--- Begin DATASET CONTENT ---

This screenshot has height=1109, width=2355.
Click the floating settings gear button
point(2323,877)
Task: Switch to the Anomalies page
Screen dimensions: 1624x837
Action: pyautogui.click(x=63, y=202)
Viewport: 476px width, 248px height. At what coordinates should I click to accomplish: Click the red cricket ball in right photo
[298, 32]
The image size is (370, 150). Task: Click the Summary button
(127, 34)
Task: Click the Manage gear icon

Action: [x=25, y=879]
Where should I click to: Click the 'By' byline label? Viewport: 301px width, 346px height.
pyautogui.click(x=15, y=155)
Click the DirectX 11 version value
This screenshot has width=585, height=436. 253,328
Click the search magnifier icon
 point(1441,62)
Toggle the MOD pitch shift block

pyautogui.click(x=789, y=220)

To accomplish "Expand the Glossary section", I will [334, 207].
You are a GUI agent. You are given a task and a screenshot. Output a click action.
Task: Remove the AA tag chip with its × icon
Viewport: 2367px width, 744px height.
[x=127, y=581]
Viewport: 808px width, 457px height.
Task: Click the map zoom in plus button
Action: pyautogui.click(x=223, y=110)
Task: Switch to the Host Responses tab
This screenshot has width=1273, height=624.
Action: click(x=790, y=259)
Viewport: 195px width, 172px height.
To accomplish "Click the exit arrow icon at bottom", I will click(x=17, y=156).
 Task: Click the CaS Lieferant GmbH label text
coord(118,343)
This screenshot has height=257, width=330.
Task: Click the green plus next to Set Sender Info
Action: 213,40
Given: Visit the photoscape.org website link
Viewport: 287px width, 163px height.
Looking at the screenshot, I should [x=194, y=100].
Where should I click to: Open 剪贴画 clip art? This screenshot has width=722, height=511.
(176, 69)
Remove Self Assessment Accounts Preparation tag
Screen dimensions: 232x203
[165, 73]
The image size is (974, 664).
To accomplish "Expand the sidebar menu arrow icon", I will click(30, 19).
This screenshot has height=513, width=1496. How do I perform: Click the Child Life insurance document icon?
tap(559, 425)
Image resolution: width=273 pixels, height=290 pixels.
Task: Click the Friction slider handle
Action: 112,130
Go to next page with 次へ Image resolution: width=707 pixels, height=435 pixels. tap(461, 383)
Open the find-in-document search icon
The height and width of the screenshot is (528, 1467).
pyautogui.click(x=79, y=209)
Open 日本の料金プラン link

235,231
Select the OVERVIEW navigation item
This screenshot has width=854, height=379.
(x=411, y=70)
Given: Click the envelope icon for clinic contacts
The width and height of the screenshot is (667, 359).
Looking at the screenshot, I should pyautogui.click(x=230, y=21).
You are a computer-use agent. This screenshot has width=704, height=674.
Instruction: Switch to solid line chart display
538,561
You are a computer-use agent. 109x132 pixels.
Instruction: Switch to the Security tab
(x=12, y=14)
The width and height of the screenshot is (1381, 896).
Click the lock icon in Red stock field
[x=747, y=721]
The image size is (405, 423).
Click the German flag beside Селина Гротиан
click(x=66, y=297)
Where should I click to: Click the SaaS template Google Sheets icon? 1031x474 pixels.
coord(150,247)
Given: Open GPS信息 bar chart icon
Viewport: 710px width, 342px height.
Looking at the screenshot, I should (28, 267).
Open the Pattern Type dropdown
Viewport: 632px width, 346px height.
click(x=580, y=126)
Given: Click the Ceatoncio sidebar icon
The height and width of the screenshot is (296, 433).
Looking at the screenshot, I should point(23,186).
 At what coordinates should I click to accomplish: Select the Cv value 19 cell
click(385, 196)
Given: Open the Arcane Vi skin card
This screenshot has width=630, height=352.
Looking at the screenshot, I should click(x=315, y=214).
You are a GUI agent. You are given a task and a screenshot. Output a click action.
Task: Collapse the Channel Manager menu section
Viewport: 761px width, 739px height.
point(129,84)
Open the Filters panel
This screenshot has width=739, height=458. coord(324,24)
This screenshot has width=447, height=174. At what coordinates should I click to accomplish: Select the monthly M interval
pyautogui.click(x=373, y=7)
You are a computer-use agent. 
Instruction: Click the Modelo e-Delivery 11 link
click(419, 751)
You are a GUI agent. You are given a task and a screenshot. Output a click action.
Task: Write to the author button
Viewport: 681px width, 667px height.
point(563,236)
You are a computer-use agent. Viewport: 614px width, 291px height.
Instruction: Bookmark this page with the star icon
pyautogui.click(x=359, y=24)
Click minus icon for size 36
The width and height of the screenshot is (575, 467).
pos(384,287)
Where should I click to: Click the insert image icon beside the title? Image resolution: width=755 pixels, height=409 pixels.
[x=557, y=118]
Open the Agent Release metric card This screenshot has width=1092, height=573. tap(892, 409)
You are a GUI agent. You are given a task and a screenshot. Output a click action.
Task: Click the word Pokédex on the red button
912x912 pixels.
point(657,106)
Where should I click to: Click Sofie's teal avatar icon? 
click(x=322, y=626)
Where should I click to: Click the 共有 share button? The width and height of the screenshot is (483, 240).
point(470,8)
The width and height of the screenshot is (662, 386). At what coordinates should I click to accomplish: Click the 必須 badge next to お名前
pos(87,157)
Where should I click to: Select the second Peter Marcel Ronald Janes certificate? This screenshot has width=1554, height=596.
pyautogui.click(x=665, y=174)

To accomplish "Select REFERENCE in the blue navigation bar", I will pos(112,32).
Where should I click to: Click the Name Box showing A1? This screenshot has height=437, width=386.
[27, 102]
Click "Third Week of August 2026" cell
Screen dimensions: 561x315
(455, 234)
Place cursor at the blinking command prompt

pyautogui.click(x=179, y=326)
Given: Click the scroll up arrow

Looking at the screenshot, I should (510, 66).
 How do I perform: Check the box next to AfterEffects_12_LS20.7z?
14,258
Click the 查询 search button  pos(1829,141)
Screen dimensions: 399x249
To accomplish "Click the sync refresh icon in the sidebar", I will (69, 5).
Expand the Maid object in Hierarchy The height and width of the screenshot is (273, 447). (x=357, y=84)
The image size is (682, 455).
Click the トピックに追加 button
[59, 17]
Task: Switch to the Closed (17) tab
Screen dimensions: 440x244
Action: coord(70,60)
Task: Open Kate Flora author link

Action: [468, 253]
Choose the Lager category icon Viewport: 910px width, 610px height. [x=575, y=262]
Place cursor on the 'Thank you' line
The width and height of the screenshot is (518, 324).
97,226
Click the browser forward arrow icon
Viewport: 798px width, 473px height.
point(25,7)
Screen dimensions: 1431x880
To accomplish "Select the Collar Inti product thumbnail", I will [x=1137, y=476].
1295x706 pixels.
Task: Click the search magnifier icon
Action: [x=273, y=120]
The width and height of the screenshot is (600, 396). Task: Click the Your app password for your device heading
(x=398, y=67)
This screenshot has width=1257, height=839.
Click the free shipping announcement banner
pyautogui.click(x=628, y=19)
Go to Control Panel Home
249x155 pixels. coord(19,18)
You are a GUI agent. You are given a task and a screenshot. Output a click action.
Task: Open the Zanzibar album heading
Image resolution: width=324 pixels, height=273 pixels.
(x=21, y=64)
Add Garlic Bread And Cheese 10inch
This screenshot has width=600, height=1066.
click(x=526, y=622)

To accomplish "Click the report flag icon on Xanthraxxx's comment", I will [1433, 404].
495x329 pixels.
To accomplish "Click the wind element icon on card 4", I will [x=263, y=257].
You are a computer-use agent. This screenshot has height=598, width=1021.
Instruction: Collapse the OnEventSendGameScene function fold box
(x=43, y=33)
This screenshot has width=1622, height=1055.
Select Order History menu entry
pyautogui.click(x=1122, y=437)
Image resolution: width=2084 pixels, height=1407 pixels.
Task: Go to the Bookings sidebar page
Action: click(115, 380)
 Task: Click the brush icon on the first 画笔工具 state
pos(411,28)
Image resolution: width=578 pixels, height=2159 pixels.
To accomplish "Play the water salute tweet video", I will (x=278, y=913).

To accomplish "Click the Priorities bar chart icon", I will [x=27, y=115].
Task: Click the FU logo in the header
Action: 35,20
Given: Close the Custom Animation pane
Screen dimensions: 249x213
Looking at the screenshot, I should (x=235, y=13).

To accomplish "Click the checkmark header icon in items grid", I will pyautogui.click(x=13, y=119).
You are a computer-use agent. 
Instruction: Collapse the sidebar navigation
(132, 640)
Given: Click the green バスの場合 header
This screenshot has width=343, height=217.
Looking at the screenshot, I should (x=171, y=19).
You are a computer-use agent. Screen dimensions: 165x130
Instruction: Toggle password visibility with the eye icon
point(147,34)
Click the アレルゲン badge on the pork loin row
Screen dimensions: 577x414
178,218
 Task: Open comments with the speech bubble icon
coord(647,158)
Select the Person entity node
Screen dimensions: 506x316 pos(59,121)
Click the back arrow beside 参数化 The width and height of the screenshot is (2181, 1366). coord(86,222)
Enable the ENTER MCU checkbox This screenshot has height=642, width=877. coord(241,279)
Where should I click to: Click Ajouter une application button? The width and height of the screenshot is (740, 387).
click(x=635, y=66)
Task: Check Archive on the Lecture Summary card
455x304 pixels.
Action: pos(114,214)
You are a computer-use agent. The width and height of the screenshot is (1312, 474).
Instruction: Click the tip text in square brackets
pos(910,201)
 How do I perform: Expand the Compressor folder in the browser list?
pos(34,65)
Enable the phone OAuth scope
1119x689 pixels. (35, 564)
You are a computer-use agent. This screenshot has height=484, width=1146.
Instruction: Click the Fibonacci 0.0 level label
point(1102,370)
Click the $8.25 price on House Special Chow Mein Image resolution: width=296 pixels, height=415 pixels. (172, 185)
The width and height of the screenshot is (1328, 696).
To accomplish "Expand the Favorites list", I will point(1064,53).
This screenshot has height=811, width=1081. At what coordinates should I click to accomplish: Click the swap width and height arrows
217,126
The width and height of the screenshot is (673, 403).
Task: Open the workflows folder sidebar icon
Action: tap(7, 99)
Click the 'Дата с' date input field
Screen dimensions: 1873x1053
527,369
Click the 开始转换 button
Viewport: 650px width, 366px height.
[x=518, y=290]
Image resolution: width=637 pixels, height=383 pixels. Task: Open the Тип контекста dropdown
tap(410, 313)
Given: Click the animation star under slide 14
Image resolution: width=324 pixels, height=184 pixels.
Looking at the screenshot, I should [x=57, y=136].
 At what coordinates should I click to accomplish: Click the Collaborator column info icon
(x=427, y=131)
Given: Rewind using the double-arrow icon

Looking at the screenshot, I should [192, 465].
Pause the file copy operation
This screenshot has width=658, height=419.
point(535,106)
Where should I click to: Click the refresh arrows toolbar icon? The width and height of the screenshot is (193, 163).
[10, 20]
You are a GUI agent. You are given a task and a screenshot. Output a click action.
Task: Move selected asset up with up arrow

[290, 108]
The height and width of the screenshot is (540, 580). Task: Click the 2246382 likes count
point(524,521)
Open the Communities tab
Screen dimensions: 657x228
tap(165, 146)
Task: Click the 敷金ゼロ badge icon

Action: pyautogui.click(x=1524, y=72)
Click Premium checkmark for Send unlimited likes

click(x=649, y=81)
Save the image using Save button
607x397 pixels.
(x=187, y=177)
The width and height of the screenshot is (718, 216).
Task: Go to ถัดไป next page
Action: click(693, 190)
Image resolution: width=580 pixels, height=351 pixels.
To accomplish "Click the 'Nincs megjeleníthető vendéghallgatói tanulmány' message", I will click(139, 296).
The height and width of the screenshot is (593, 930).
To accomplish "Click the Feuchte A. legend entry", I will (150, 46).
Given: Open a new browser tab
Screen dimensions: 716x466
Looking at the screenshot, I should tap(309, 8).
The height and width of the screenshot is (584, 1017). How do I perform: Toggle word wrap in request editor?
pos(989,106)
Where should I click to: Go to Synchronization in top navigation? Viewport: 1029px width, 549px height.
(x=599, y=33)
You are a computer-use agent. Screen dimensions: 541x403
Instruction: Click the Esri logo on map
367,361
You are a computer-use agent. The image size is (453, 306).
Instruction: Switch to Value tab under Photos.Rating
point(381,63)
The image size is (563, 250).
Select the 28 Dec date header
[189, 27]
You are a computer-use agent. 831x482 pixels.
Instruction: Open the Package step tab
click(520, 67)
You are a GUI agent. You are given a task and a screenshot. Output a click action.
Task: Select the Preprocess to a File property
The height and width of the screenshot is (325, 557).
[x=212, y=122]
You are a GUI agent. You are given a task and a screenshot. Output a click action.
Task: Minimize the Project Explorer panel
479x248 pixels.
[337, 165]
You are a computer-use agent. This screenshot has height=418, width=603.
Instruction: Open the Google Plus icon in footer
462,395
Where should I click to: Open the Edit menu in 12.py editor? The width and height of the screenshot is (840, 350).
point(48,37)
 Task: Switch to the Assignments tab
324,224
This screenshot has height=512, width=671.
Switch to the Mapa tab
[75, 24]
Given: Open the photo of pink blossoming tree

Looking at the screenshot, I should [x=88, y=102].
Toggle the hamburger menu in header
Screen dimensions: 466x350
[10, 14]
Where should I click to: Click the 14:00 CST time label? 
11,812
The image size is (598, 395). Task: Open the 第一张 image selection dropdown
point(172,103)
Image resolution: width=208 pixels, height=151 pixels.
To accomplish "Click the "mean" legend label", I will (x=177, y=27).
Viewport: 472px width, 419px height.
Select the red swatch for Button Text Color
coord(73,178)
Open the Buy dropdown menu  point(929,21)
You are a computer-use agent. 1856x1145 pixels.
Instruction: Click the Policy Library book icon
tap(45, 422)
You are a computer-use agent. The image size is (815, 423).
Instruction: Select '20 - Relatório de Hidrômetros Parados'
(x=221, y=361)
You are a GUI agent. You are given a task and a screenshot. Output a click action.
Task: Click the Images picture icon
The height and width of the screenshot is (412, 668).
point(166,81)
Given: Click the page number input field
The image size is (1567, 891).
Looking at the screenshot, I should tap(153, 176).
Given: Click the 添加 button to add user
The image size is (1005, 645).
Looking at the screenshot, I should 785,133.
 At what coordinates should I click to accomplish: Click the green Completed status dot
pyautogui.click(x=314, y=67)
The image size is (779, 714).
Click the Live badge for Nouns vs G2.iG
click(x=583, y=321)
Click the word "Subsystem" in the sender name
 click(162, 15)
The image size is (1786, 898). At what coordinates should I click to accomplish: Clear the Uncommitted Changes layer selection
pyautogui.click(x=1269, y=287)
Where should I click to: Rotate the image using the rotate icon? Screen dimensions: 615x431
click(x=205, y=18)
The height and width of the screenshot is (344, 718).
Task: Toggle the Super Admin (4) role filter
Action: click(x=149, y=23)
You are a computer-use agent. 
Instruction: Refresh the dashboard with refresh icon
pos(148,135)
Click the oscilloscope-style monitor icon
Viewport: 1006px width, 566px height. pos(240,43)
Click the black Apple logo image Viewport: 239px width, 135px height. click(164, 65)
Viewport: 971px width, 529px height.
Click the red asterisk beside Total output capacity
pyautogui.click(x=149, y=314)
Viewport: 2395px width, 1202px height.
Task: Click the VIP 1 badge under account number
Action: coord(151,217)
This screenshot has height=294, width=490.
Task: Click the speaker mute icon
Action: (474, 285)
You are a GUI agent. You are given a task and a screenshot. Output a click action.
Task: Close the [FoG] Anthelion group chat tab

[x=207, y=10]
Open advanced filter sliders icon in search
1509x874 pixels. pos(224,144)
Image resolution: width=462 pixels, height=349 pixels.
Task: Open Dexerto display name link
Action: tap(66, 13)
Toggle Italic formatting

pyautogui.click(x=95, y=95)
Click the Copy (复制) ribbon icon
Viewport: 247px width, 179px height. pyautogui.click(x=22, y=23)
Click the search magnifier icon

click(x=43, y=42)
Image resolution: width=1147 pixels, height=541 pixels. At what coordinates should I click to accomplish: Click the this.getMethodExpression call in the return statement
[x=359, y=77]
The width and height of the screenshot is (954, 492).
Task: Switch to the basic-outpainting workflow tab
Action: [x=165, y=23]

--- End DATASET CONTENT ---

-- WHAT YOU NEED TO DO --
Please retype the material from the line with "The image size is (779, 714)." up to and including the line with "Click the black".

-- PROBLEM SOLUTION --
The image size is (779, 714).
Click the Live badge for Nouns vs G2.iG
click(x=583, y=321)
Click the word "Subsystem" in the sender name
 click(162, 15)
The image size is (1786, 898). At what coordinates should I click to accomplish: Clear the Uncommitted Changes layer selection
pyautogui.click(x=1269, y=287)
Where should I click to: Rotate the image using the rotate icon? Screen dimensions: 615x431
click(x=205, y=18)
The height and width of the screenshot is (344, 718).
Task: Toggle the Super Admin (4) role filter
Action: click(x=149, y=23)
You are a computer-use agent. 
Instruction: Refresh the dashboard with refresh icon
pos(148,135)
Click the oscilloscope-style monitor icon
Viewport: 1006px width, 566px height. pos(240,43)
Click the black Apple logo image Viewport: 239px width, 135px height. click(164, 65)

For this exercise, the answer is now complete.